**Text segment**
* * * * * * *
My Easter Shoe Shopping Bandits (Pre-Easter Antics Part 2)

On a warm, sunny April afternoon, back in 2007 (when My family and I lived in Charlotte, North Carolina) I loaded my boys into the minivan in hopes of tackling the buy one, get one half off sale at our local Payless Shoes Store. My boys went through sneakers at such a rate that taking advantage of a sale was the only way that I could keep them in shoes. Kevin was ten years old, Eric (aka Rocky) was eight and Marc had just turned five. As I write this I miss the pre Jordan and Lebron sneaker shopping days that were much easier on my wallet than they are today with a house full of picky, fashion minded teenagers.

When we arrived at Payless the parking lot was packed. Wow, this must be some sale I thought, forgetting that it was the Sunday before Easter. Once inside I noticed the store was filled with kids…little girls in their “Sunday Best”, straight from church hoping to select the perfect Easter shoes to wear on Easter Sunday. Charlotte is located in the bible belt where people take dressing up for church very seriously, I thought, but I was here on a mission to get my boys new sneakers.

Of course my excited boys went in three different directions scanning the racks of sneakers while calling out to me, “Mom, what size am I?” I struggled to help all three simultaneously, yet somehow managed to get everyone situated with a pair of sneakers to try on.

Kevin was being particularly selective as he had outgrown the appeal of the sneakers with popular Disney characters and super heroes. This was surely going to be Kevin’s last year of shopping at Payless Shoes.

As soon as I finished helping Rocky find the correct size, checking where his big toe was in his shoes and tying Marc’s sneakers, they both took off like a flash. They began running around the crowded and busy store, weaving in and out between the shoppers. I called theirs names to no avail and then resorted to chasing them both down, grabbing each one by the arm.
* * * * * * *
**Exercise requirements**
In the Easter shoe shopping story, what sale was the family hoping to use at the Payless Shoes store?

**Available data**
* * * * * * *
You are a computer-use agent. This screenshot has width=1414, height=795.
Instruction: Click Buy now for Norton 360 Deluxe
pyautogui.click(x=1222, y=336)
* * * * * * *
**Task output**
The buy one, get one half off sale.